San Martín, que a la sazón organizaba en Mendoza el famoso ejército de los Andes, y se preparaba misteriosamente para el paso de las cordilleras, y las inmortales campañas
de Chile y el Perú, era el oráculo de los diputados de las Provincias de Cuyo, y por medio
de don Tomás Godoy Cruz influía sobre Maza, Oro y Laprida, disponiendo en consecuencia
de cuatro votos, que se apoyaban en su voz autorizada, para conquistar nuevos
prosélitos. Apenas instalado el Congreso, le escribía el 12 de abril: ‘¿Hasta cuándo esperamos
para declarar nuestra independencia? Es ridículo acuñar moneda, tener el pabellón
y la cucarda nacional, y por último, hacer la guerra al Soberano de quien se dice
dependemos, y permanecer a pupilo de sus enemigos.
¿Qué más tenemos que decir? Con este paso el Estado ganará un cincuenta por ciento: y si tiene riesgos, para los hombres de coraje se han hecho las empresas.’ Como Godoy le contestara que no era cosa tan llana declarar
la independencia, le replicaba el 24 de mayo, con tanta gracia como energía: ‘Veo lo que Ud. me dice sobre el punto de la independencia no es soplar y hacer botellas: yo respondo que mil veces más fácil es hacer la independencia que el que haya un solo americano que haga una solo botella’.
Bartolomé Mitre, Historia de Belgrano, Buenos Aires, Estrada, 1960
Esta carta nunca llegó a su destinatario, en ella se demuestra la convergencia en el deseo de un proyecto americano victorioso, más allá de circunstanciales diferencias.
“(...) Noticias contestes que he recibido de Cádiz e Inglaterra, aseguran la pronta venida de una expedición de 16.000 hombres contra Buenos Aires: bien poco me importaría que fueran 20.000, con tal que estuviésemos unidos, pero en la situación actual ¿Qué debemos prometernos?
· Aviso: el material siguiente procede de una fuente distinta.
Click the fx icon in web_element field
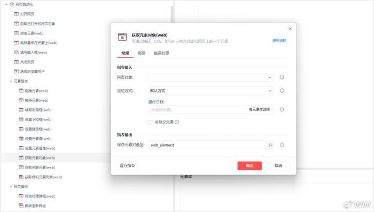This screenshot has height=212, width=374. click(270, 145)
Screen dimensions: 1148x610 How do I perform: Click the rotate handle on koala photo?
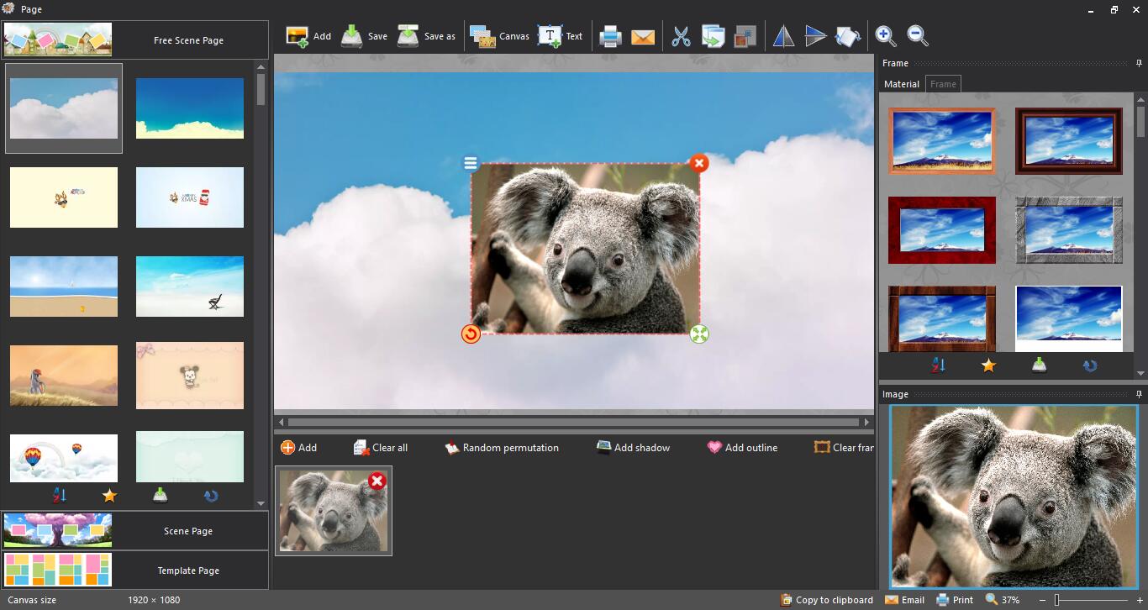[471, 334]
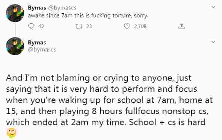Open Bymas avatar on second tweet
Viewport: 222px width, 140px height.
[x=15, y=46]
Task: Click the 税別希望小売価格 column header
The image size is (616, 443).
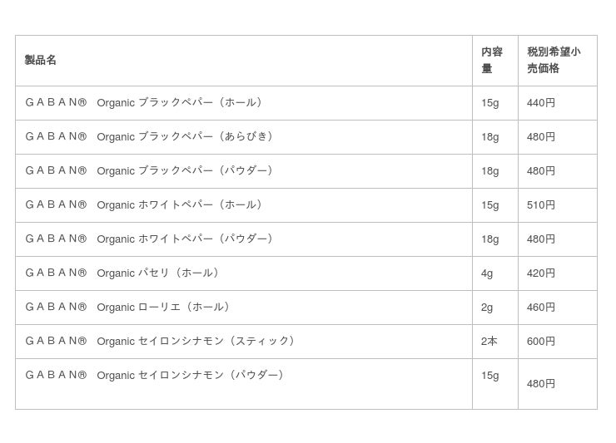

No puedo ni debo analizar las causas de esta guerra entre hermanos; y lo más sensible es, que siendo todos de iguales opiniones en sus principios, es decir, de la emancipación e independencia de España; pero sean cuales fueran las causas, creo debemos cortar toda diferencia y dedicarnos a la destrucción de nuestros crueles enemigos los españoles, quedándonos tiempo para transar nuestras desavenencias como nos acomoden, sin que
haya un tercero en discordia que pueda aprovecharse de estas críticas circunstancias.
Una comisión mediadora del estado de Chile para transar las diferencias entre nosotros marcha a esa mañana por la mañana; los sujetos que la componen son honrados y patriotas: sus intenciones no son otras que las del bien y felicidad de la patria. Cada gota de sangre americana
que se vierte por nuestros disgustos me llega al corazón. Paisano mío, hagamos un
esfuerzo, transemos todo, y dediquémonos únicamente a la destrucción de los enemigos
que quieran atacar nuestra libertad. (...)”
Mendoza, 14 de marzo de 1819, José de San Martín.